Studies which have investigated the foraging behavior of generalist herbivores suggested that mixed complementary diets are preferably consumed, as they provide all necessary nutrients, may dilute toxic substances, and may even improve digestion38,39,40,41. Overall, there is strong evidence that mixed diets enhance the performance of terrestrial and aquatic herbivores38, 42,43,44, thus emphasizing the significance of primary producer diversity for higher trophic levels. Yet in most cases the performance on mixed diets is not better than that on the single most optimal species20, 21. Although we have not considered growth on single species here, our results also indicate that the apparent diversity effects on consumer growth are to a large extent driven by few biochemically superior species i.e.
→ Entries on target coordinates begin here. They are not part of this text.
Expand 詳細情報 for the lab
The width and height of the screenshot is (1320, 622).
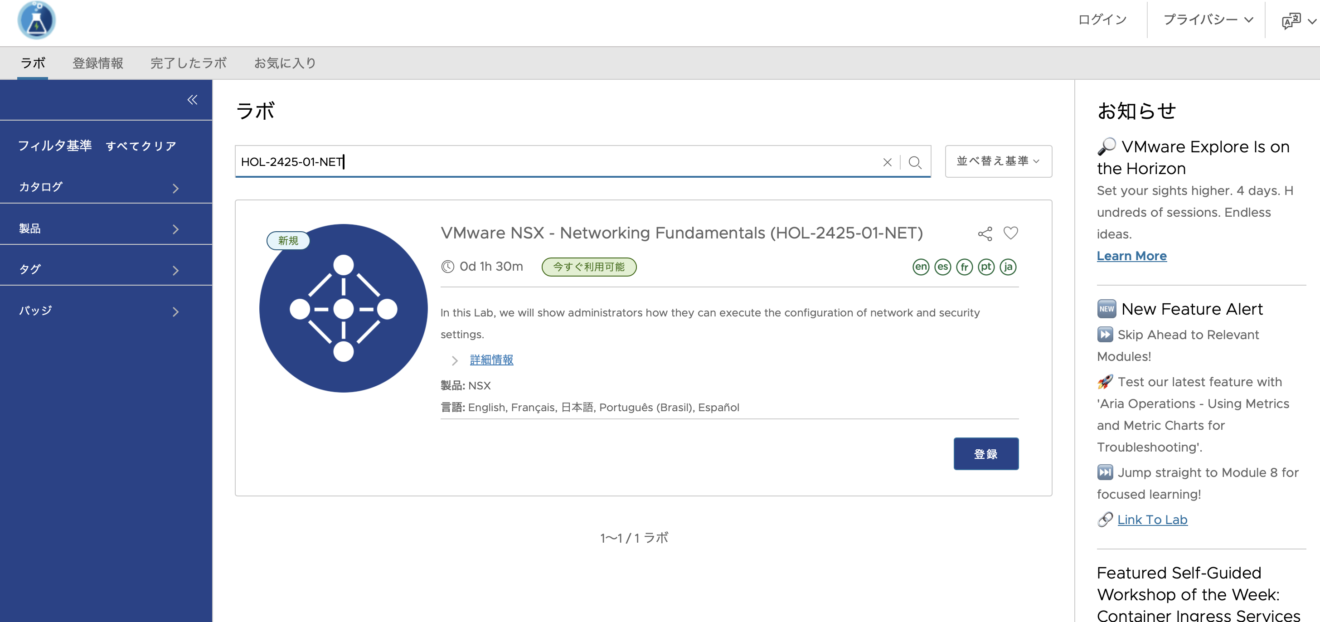[491, 360]
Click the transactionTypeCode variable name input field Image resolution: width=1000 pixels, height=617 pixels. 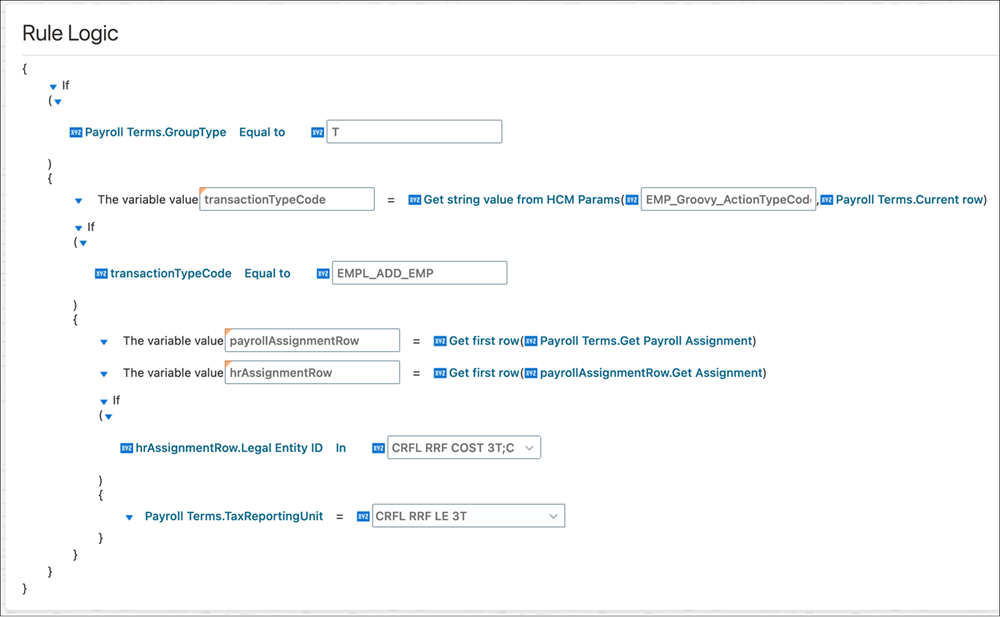[x=286, y=199]
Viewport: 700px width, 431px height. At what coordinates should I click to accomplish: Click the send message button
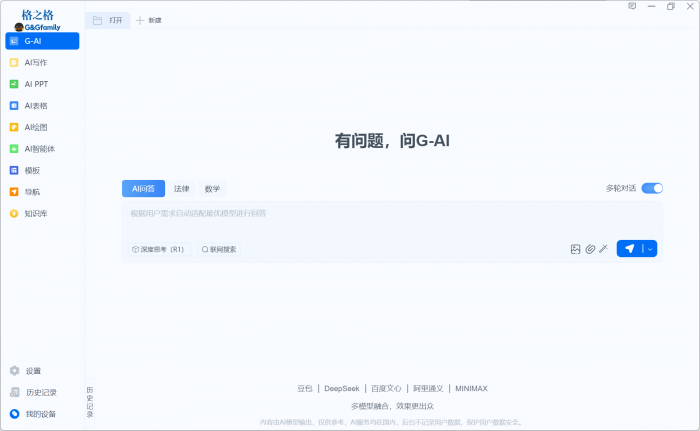pos(629,249)
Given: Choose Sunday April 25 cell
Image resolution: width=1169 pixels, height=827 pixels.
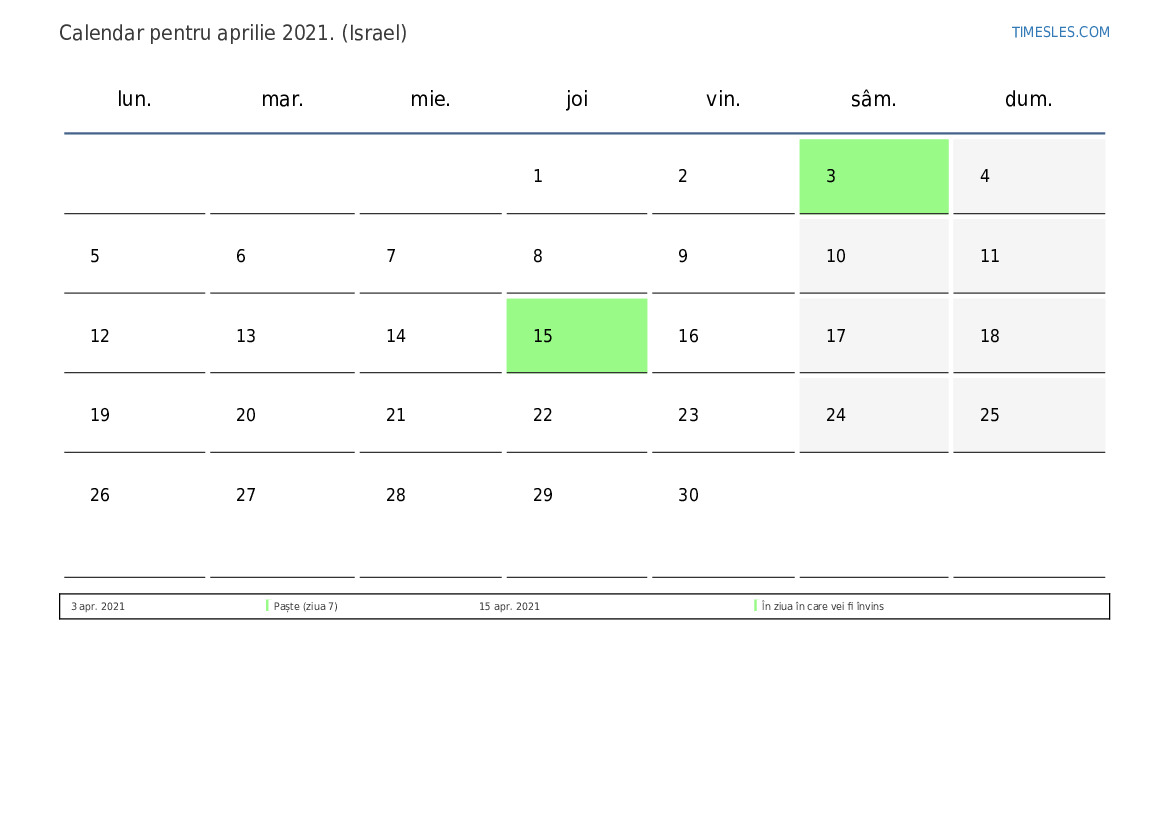Looking at the screenshot, I should (x=1028, y=415).
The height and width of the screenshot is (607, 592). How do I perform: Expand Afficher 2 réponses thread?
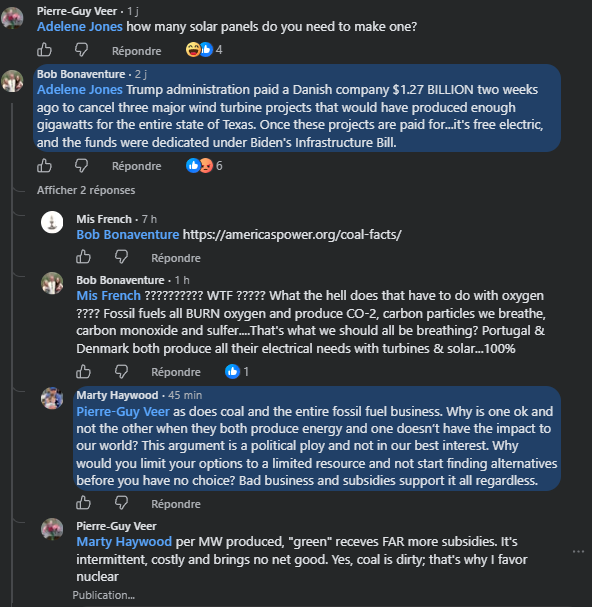coord(86,190)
C. meneghiniana, Cryptomonas spp. and N. limnetica. In natural systems, a less diverse community dominated by PUFA- and sterol-rich diatoms and cryptophytes may already be of excellent nutritional value for consumers37. Possibly, in such communities the biochemical diversity is higher since these species increase both the richness and the evenness of the fatty acid pool. Furthermore, overall species diversity based on indices or numbers is likely to change seasonally and annually and depending on species-specific nutritional traits, the availability of essential lipids may change. Even, if the species diversity index does not change, the fatty acid profiles might be significantly altered. While species replacing each other during the season might lead to a relatively constant general species diversity index, the replacement of species with particular species-specific fatty acid composition will generate completely different fatty acid pattern in the communities45.
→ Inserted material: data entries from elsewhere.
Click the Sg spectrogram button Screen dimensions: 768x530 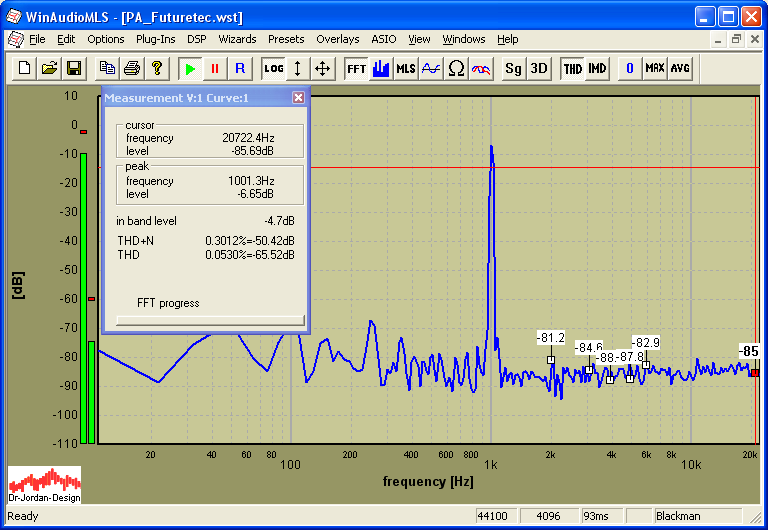point(513,68)
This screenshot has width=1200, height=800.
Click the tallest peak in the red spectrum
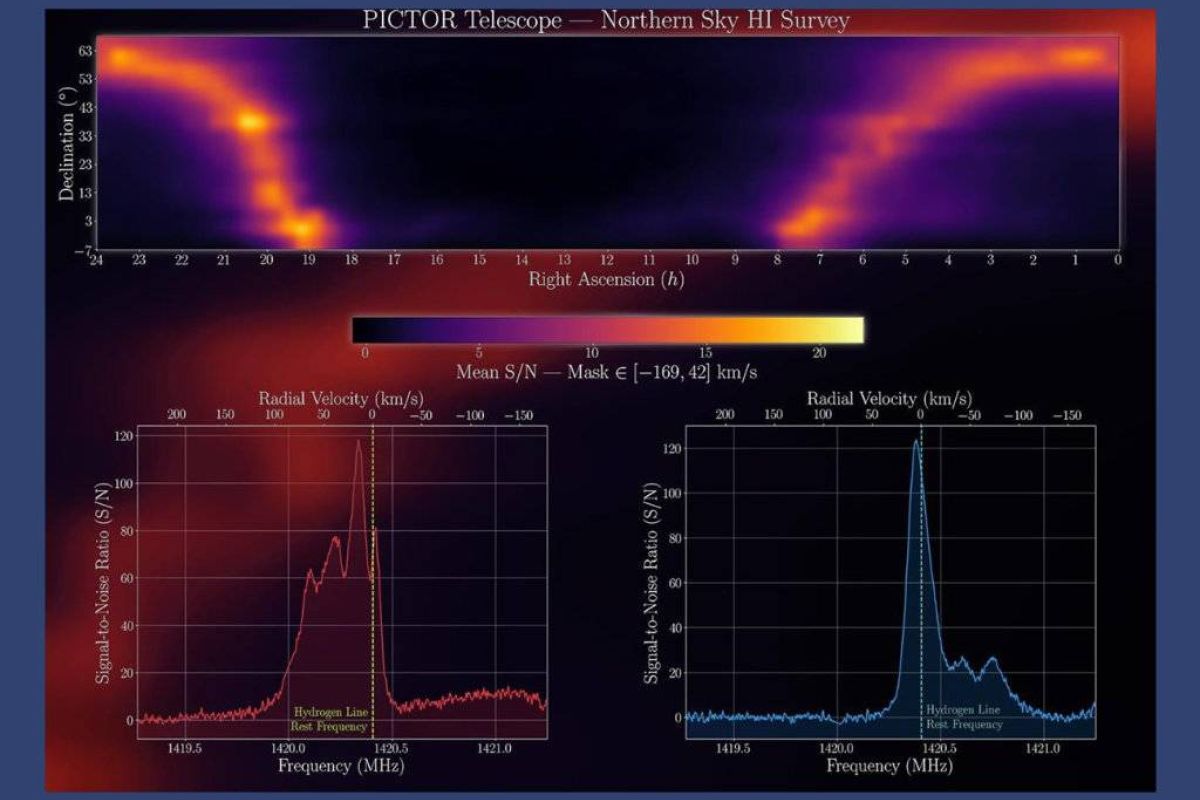point(358,443)
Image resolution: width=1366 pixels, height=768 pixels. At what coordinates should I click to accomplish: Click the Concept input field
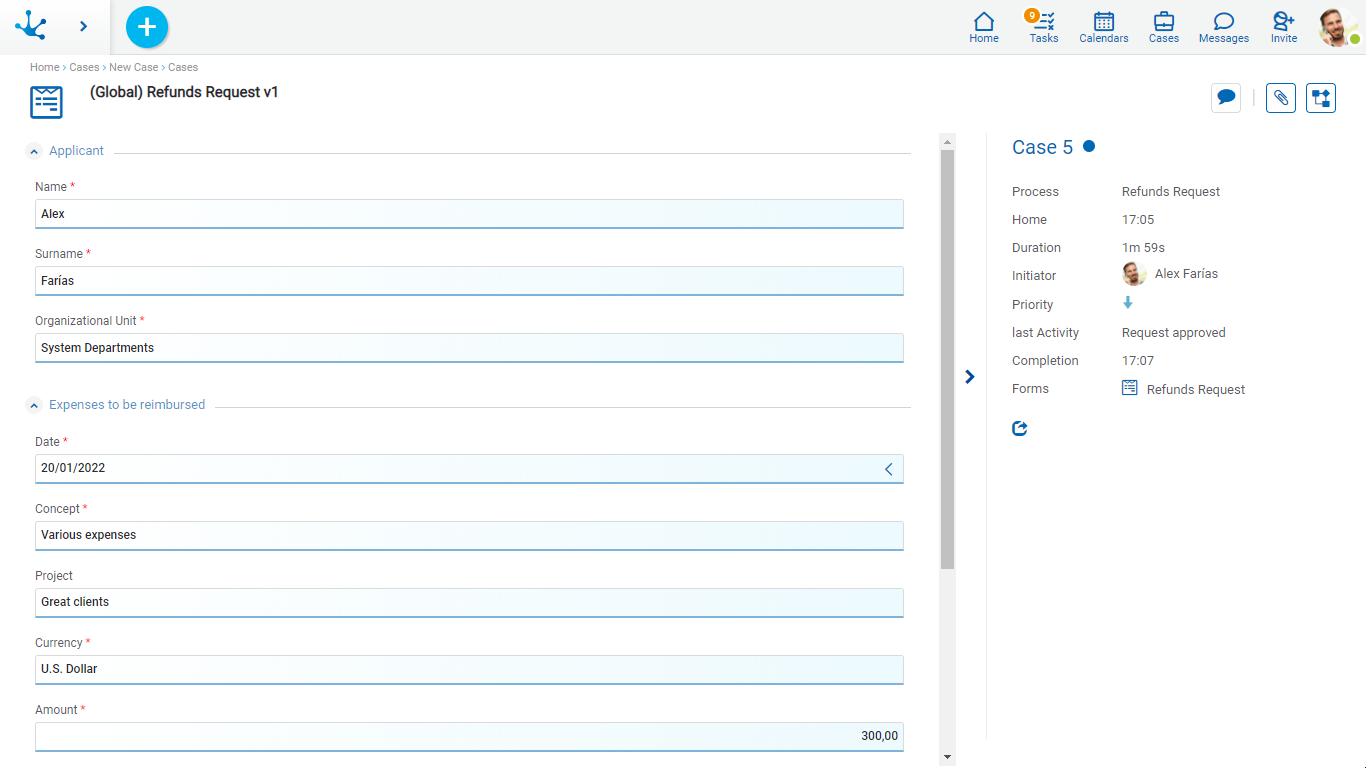coord(469,536)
However, we also found some evidence for resource complementarity. Nutritionally superior species contribute much more C20 PUFA than sterols and when diluted in a community dominated by S. elongatus they cannot fully saturate all co-limiting nutrient demands of the consumers. In such cases, chlorophytes, which are rich in sterols, can act as complementary food species.
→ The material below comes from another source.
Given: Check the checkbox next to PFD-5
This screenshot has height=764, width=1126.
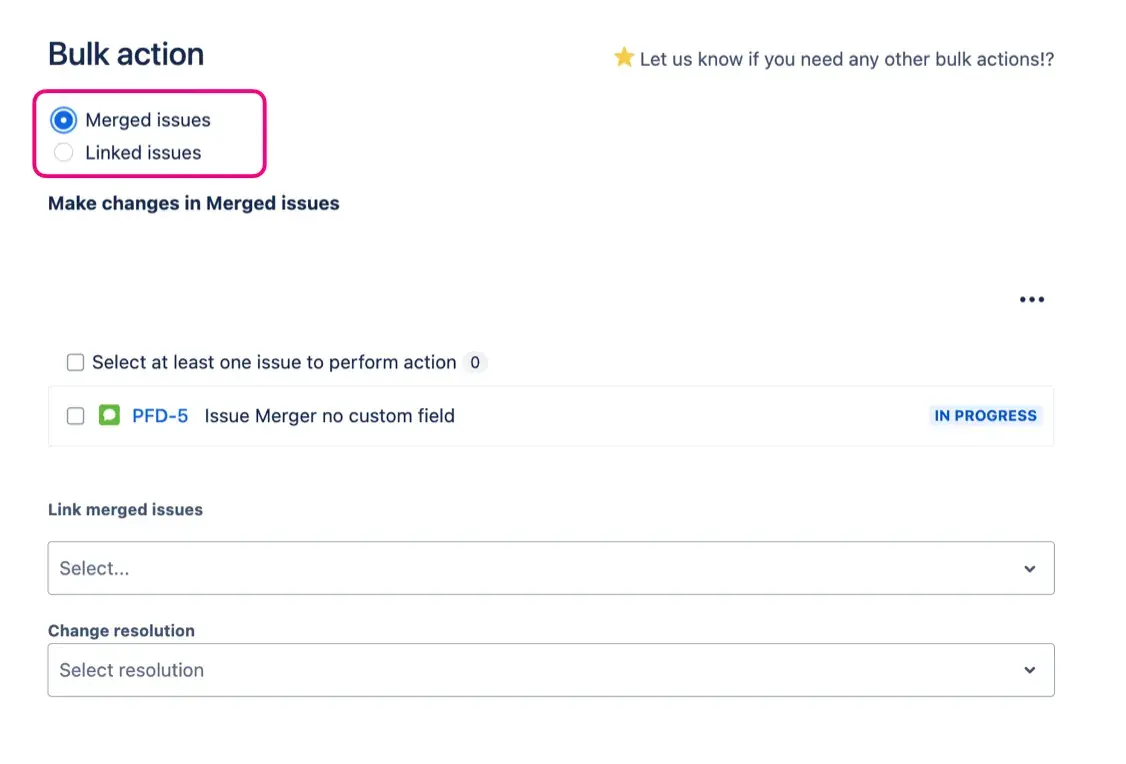Looking at the screenshot, I should pos(75,415).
In conclusion, our results provide a possible explanation for the functional link between zooplankton nutrition and phytoplankton diversity found in previous studies8, 9. However, prey biochemical traits might not be the only drivers of consumer performance. From a more general perspective, the phytoplankton species may also differ in defense traits such as size and cell morphology, directly influencing trophic interactions46,47,48. Although the distribution of these traits among species might drive diversity effects in ways we have not considered here, our study clearly underlines the important role of nutritional traits for the understanding of diversity effects.